Antes de deixar o DEM, Maia deve fazer uma consulta ao Tribunal Superior Eleitoral (TSE) para evitar o risco de perder o mandato. A legislação eleitoral prevê que um deputado só mantém o mandato ao trocar de legenda fora da janela partidária — a próxima ocorre só no ano que vem —em situações excepcionais, como perseguição política. O bate-boca de ontem deve reforçar o argumento de incompatibilidade entre Maia e o partido.

A bancada do DEM também se pronunciou em nota do líder na Câmara, Efraim Filho (DEM-PB). “O Democratas é um partido plural e não tem dono. Líder é eleito pela vontade expressa da maioria. Essa mesma maioria, que torna a decisão legítima, faltou a Rodrigo Maia para compor o bloco de centro-esquerda na disputa pela presidência”.

PSDB DE PORTAS ABERTAS

Na semana passada, ACM Neto afirmou que, neste momento, não pode descartar um apoio a Bolsonaro em 2022. O apoio à eleição de Lira na Câmara e o racha no partido afastam o DEM do governador de São Paulo, que pretende disputara Presidência da República.
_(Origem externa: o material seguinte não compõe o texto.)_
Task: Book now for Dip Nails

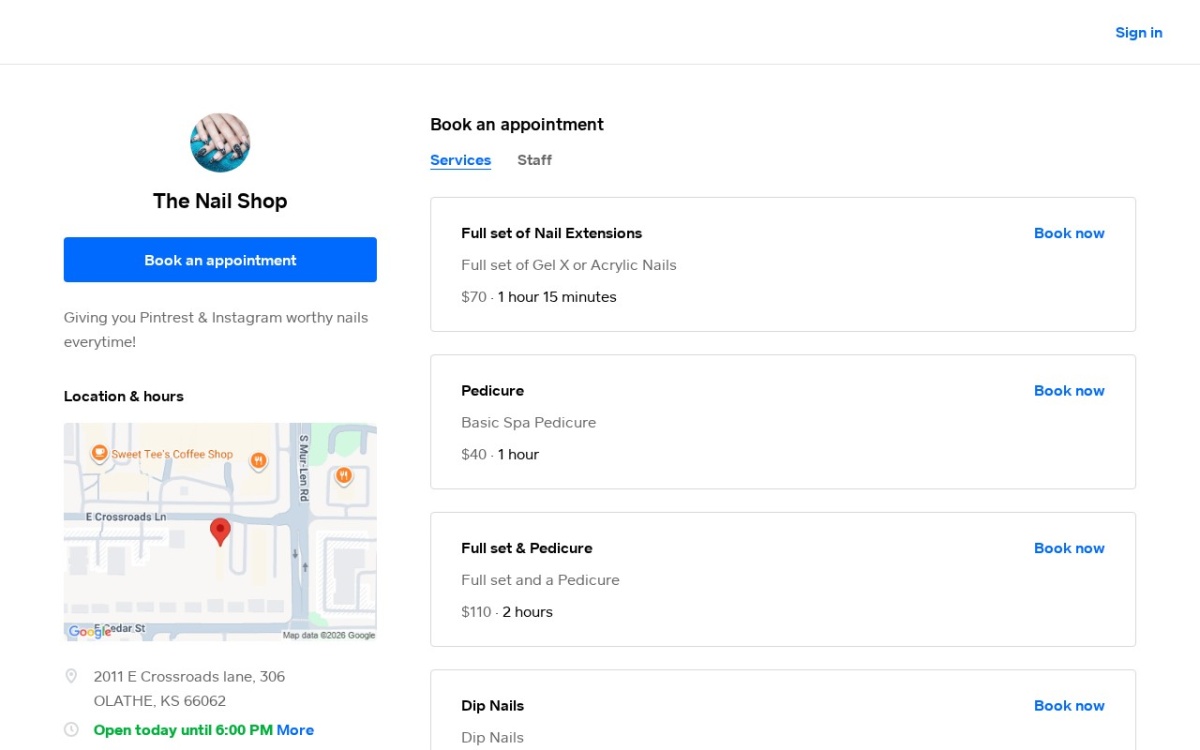Action: pos(1069,706)
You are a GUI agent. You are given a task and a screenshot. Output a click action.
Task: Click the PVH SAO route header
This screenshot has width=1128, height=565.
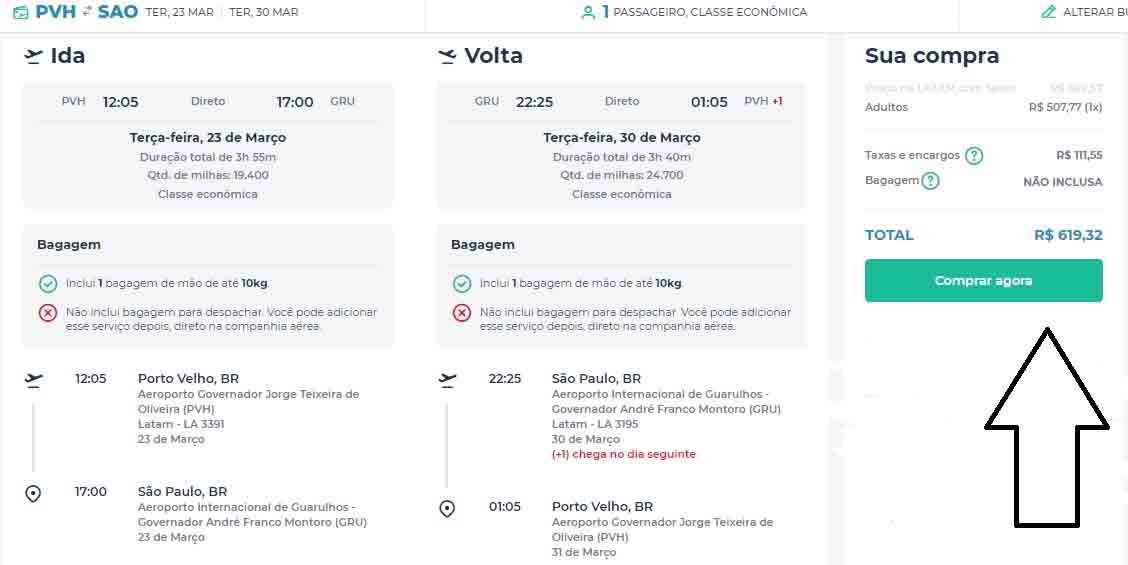[86, 12]
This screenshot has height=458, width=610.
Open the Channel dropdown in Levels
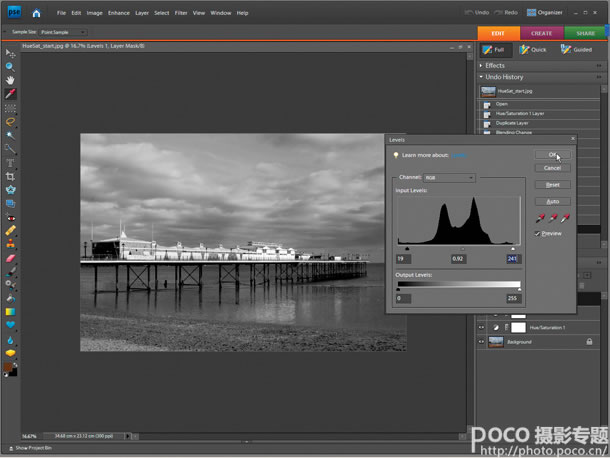pos(448,178)
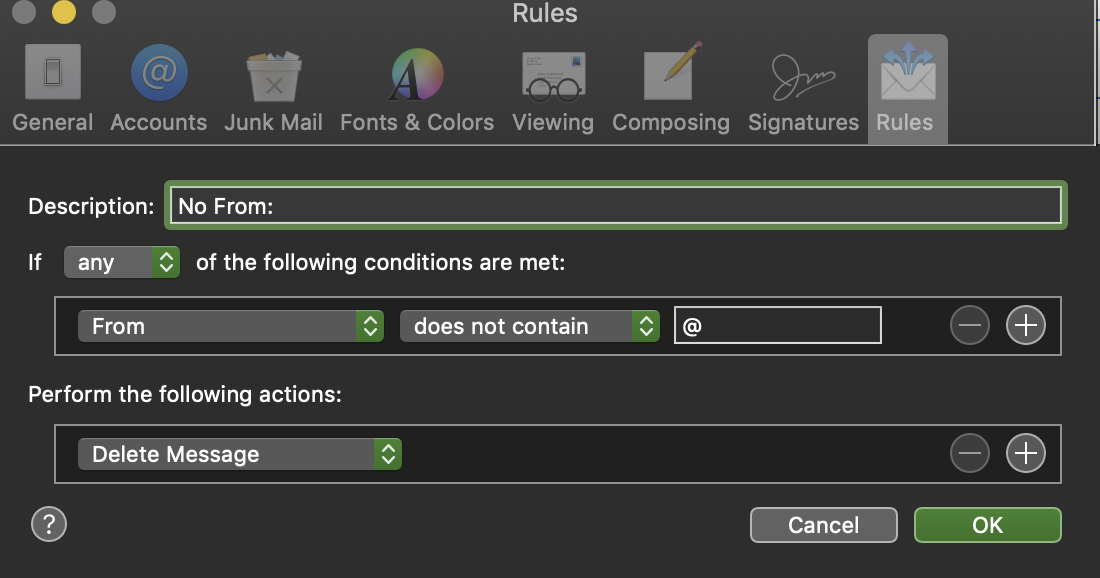Confirm the rule with OK
The height and width of the screenshot is (578, 1100).
(x=987, y=525)
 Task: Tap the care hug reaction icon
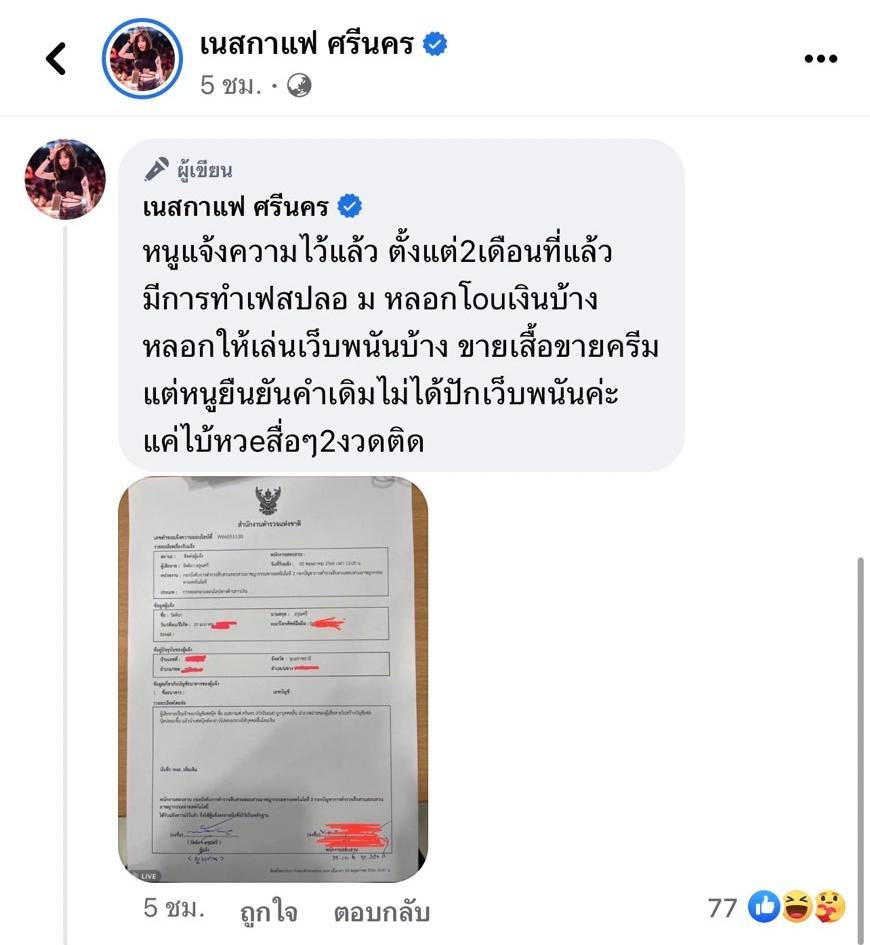830,907
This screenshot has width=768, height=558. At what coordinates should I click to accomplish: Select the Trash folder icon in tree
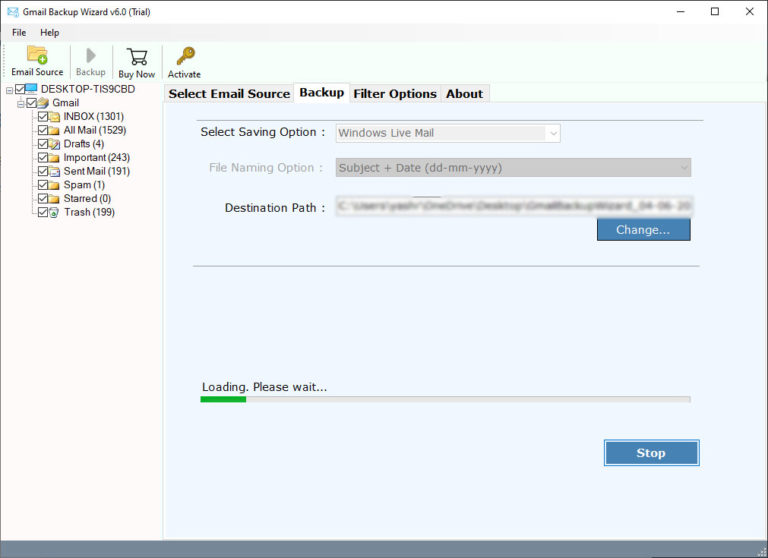click(x=55, y=213)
Doria abriu as portas do PSDB para Maia.

— Será uma honra para o PSDB ter os dois Rodrigos, o Maia e o Garcia, dada as circunstâncias atuais do partido que eles ajudaram a formar, afundar e a fortalecer —afirmou Doria ontem.

O presidente do PSDB do Rio, Paulo Marinho, está disposto a abrir mão da função para ter o ex-presidente da Câmara no partido:

— Endosso o convite feito pelo Do ria. Rodrigo Maia é o político mais relevante do Estado do Rio de Janeiro. Seria uma honra tê-lo no partido.

Ex-ministro da Saúde, Luiz Henrique Mandetta também avalia deixar o DEM. O ex-ministro e o presidente do partido têm uma reunião marcada depois do Carnaval.

—O DEM hoje não dá segurança de um projeto nacional a ninguém. A base do partido virou uma geleia. ‘Posso estar com Doria, Bolsonaro, Mandetta, (Luciano) Huck ou Ciro (Gomes )’. Daqui apouco até Lula vai aparecer como cotado para receber o apoio do partido (risos). Que interlocução política o DEM pode construir dessa forma? É preciso definir uma base de posicionamento —disse Mandetta, que é cotado para disputar o Planalto.